The 101 kb thing is a myth I would say. It all depends on how much PR you point at the site map. If you point a few PR5 or PR6 links, the bot would crawl all the links on a huge page like the one I posted above also. I can show you an example of an amazon site which got 25,000 pages indexed in two weeks from a site map created on another site which was a high PR6. The site-map from the other site drove the bot to deap crawl the amazon site in days. It was insane how fast it happened. The links on the site map were the only links pointing into those pages on the amazon site.. so it would answer your second question. Since it is a spammy move for the PR6 site to do this, I wouldn't post the link here in the forum. I can PM you the url, if you want to persue this for research purposes.
It has been for a long time but like all search engine mythology it doesn't stop the blind from leading the blind. Take this search in Google for example "zouave zounds zulu zwischen zygote zymotic" (include the quotation marks). One hit, 355k Cached and Google is indexing the last 6 words. - Michael
Google's limit according to me right now is 513k, earlier it used to be 101k.
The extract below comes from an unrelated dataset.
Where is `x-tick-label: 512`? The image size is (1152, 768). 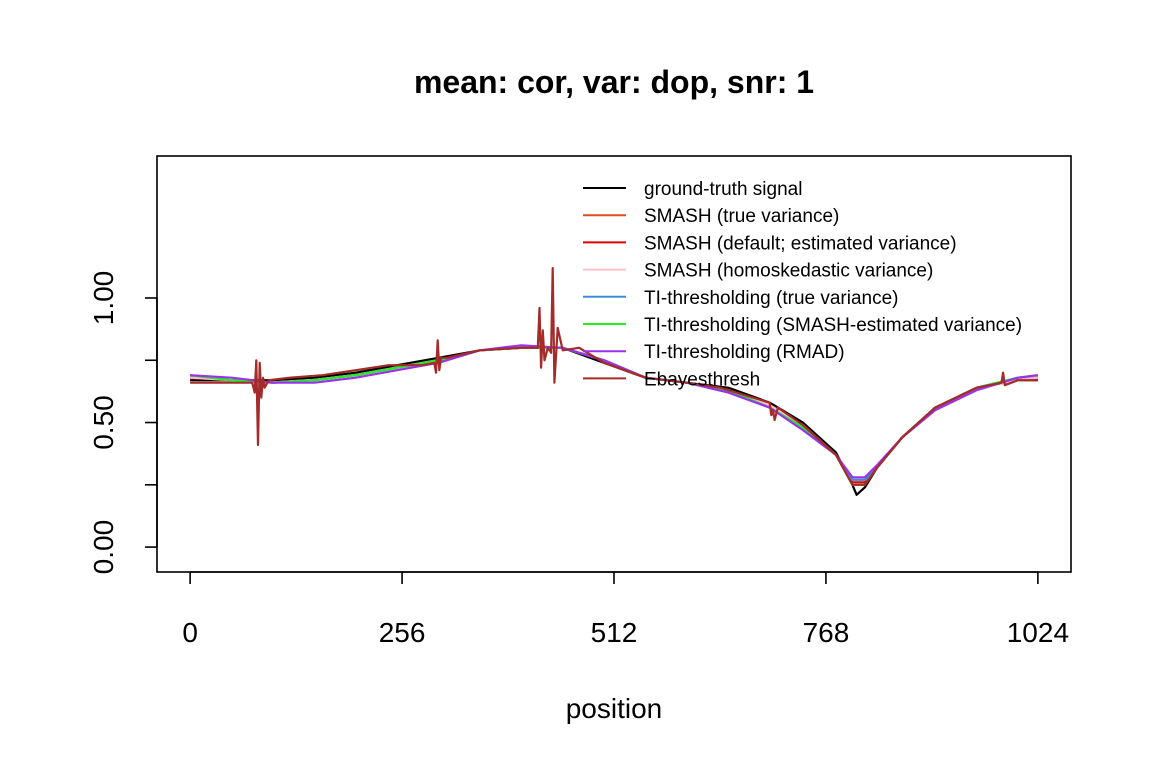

Show me one page above 513k, and I am wrong. I will send you $20 via paypal if I am wrong . Offer open for 7 days from today. So even if you can get a 1000k page indexed, go ahead. $20 waiting for you here.
The 600k+ page posted above shows 513k in Google, so I'd say you're probably right. 512/513k is a byte barrier where Google engineers would probably cut off, too... Nice info, Honey. -- Derek
Search Google for "ninny pandir zozoter zozote- habis! (oh)" One hit, 520k Cached and the last 6 words indexed. - Michael
This thread appears to be very interesting. I knew that the 101k limit was in doubt recently, I can see it's no longer valid now! Back to the thread start, a sitemap should be for users too, so it should not be too large, instead it should be organized alphabetically or by subject. A directory in other words, a directory within a site and regarding the site's pages.
Ideally, I'd like a script that spiders, sorts things into their appropriate categories, and grabs meta information for anchor text. It lays out everything in a configurable layout (i.e. #of links per page, how many pages), is search engine friendly, and can use some sort of html template. I have found several paid scripts that almost meet my needs, but nothing that is worth it so far. I have several spidering scripts that I can modify, but it's not a priority for me at the moment. For now, it's manual. I used sitemapper.pl in order to build this sitemap, but it ended up using a ton of memory with such a large site. (no writing to file until it is all done). I'm tempted to link this extraordinarily large sitemap now, but I'm worried about the page size being a problem - not just for spiders, but for end users as well. My pages are pretty well cross linked, so I think I'm going to wait until I at least have something reasonable before "making it live". I appreciate the input. I think 512K is a nice target to shoot for with such a large site. I think I'm going to go a little conservative with maybe 300K being the goal, with something in the way of a lighter option for my dial up visitors. 300K isn't a lot of links considering when you add title text and an excerpt.